Saved data entries
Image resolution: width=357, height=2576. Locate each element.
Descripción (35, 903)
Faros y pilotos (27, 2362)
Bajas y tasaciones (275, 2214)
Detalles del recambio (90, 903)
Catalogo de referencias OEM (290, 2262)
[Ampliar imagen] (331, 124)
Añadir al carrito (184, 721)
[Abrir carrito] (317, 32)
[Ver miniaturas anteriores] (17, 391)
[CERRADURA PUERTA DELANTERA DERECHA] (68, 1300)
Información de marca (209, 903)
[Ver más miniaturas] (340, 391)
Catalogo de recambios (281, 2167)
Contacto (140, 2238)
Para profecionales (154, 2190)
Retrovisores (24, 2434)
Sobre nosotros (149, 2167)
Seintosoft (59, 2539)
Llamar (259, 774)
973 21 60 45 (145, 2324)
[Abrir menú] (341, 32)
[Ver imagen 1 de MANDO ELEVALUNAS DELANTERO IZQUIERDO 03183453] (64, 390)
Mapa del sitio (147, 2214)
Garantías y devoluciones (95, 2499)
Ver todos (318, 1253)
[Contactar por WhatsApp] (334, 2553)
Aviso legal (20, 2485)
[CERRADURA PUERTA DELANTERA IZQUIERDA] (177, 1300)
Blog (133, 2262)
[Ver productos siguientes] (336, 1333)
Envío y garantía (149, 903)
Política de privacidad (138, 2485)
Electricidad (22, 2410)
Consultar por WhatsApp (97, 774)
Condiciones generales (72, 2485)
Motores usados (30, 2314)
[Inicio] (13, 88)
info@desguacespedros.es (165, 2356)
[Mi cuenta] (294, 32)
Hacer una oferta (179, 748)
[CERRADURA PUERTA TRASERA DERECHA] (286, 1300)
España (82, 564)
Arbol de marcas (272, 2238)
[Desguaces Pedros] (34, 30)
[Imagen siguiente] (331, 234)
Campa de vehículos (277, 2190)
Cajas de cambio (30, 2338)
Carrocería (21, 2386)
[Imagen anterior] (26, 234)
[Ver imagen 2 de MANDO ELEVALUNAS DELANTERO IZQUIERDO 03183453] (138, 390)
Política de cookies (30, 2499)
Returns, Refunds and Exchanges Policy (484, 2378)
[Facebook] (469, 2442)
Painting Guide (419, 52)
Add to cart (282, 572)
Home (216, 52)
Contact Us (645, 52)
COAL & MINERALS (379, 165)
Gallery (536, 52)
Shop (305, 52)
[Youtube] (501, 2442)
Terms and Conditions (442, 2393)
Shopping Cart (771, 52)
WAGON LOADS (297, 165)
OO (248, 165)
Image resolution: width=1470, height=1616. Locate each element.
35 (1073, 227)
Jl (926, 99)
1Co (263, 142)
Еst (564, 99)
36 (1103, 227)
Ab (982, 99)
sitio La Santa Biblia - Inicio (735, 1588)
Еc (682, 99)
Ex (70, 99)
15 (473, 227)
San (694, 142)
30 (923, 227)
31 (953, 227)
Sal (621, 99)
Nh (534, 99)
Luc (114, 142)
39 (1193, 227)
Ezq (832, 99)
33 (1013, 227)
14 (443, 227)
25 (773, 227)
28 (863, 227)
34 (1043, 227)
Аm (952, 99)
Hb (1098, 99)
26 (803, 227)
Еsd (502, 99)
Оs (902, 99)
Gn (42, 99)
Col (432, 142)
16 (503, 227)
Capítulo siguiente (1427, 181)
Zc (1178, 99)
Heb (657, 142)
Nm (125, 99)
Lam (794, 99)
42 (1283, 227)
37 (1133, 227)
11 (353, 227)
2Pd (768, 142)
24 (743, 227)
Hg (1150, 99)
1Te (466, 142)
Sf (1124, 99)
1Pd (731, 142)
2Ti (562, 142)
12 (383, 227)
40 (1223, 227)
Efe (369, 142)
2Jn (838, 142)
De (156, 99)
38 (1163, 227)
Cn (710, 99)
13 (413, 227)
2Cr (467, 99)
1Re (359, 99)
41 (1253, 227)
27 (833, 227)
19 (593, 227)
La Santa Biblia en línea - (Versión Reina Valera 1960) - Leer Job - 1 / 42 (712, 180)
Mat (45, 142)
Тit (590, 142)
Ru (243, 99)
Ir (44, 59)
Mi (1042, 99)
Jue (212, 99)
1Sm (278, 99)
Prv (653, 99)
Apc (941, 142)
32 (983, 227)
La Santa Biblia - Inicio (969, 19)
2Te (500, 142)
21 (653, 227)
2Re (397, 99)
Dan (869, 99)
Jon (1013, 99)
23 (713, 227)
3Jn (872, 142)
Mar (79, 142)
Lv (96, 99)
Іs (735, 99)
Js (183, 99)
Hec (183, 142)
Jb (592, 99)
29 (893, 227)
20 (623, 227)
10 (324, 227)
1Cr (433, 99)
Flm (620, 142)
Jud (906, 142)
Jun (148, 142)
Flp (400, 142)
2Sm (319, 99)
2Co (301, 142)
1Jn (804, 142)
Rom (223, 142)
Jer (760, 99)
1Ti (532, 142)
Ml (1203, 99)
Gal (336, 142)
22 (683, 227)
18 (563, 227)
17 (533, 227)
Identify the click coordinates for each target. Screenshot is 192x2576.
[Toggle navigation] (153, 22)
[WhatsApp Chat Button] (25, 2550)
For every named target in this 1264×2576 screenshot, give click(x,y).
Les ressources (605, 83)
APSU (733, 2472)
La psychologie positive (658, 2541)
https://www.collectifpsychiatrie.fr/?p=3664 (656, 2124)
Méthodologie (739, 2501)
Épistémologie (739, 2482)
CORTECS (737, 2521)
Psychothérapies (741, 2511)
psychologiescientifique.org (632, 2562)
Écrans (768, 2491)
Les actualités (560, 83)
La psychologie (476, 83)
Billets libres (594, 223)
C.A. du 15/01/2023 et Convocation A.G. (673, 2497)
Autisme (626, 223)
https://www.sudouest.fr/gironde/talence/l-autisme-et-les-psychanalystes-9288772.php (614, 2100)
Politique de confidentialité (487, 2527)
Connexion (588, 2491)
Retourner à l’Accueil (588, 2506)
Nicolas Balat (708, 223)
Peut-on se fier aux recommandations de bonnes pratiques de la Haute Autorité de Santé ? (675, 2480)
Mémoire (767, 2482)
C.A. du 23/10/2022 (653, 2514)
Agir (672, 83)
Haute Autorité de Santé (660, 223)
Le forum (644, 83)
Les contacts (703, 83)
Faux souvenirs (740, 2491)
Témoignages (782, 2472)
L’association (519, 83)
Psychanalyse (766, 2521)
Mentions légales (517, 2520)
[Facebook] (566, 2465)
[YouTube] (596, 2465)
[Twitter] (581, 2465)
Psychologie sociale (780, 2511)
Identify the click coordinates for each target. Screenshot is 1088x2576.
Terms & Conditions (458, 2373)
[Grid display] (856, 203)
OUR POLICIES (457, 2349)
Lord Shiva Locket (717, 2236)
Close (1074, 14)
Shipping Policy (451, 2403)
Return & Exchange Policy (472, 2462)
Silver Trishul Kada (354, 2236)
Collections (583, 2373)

*Problem:* A word-for-word copy of the lines above from the one with "Gn (42, 99)" through the one with "La Santa Biblia en", inclusive, is the only output wanted.

*Answer space:*
Gn (42, 99)
Col (432, 142)
16 (503, 227)
Capítulo siguiente (1427, 181)
Zc (1178, 99)
Heb (657, 142)
Nm (125, 99)
Lam (794, 99)
42 (1283, 227)
37 (1133, 227)
11 (353, 227)
2Pd (768, 142)
24 (743, 227)
Hg (1150, 99)
1Te (466, 142)
Sf (1124, 99)
1Pd (731, 142)
2Ti (562, 142)
12 (383, 227)
40 (1223, 227)
Efe (369, 142)
2Jn (838, 142)
De (156, 99)
38 (1163, 227)
Cn (710, 99)
13 (413, 227)
2Cr (467, 99)
1Re (359, 99)
41 (1253, 227)
27 (833, 227)
19 (593, 227)
La Santa Biblia en línea - (Versión Reina Valera 1960) - Leer Job - 1 / 42 (712, 180)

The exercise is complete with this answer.